The problem
Copy out the material below, from the line containing "Viewport: 2021px width, 1376px" down to the line containing "click(x=264, y=136)", both included.

Stored entries

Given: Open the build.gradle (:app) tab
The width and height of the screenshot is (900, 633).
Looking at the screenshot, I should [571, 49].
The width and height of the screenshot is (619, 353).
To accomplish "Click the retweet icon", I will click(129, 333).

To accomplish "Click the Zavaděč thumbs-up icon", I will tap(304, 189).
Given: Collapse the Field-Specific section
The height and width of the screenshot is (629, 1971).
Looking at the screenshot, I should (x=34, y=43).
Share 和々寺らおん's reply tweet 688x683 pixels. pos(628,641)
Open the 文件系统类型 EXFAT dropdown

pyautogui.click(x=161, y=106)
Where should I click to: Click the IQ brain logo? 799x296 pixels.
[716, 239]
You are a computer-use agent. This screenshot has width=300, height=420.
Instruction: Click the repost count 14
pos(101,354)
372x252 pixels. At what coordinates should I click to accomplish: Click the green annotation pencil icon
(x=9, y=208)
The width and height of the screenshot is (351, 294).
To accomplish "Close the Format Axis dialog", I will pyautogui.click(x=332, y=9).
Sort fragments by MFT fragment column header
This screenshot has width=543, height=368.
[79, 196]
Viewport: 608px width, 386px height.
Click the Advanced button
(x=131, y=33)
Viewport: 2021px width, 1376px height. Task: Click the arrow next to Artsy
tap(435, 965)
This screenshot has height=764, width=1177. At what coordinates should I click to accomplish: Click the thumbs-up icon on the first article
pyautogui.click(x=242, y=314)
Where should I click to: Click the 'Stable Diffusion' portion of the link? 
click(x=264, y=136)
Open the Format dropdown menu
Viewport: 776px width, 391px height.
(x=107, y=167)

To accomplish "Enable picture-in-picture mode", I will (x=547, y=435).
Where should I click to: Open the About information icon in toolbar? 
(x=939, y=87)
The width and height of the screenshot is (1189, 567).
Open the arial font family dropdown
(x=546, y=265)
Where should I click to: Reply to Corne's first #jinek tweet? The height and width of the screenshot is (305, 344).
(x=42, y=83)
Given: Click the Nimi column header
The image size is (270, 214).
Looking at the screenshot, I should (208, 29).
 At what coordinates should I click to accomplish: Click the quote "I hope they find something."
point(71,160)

Result of this task
Viewport: 2021px width, 1376px height. Task: Click the arrow next to Artsy
tap(435, 965)
This screenshot has height=764, width=1177. At what coordinates should I click to accomplish: Click the thumbs-up icon on the first article
pyautogui.click(x=242, y=314)
Where should I click to: Click the 'Stable Diffusion' portion of the link? 
click(x=264, y=136)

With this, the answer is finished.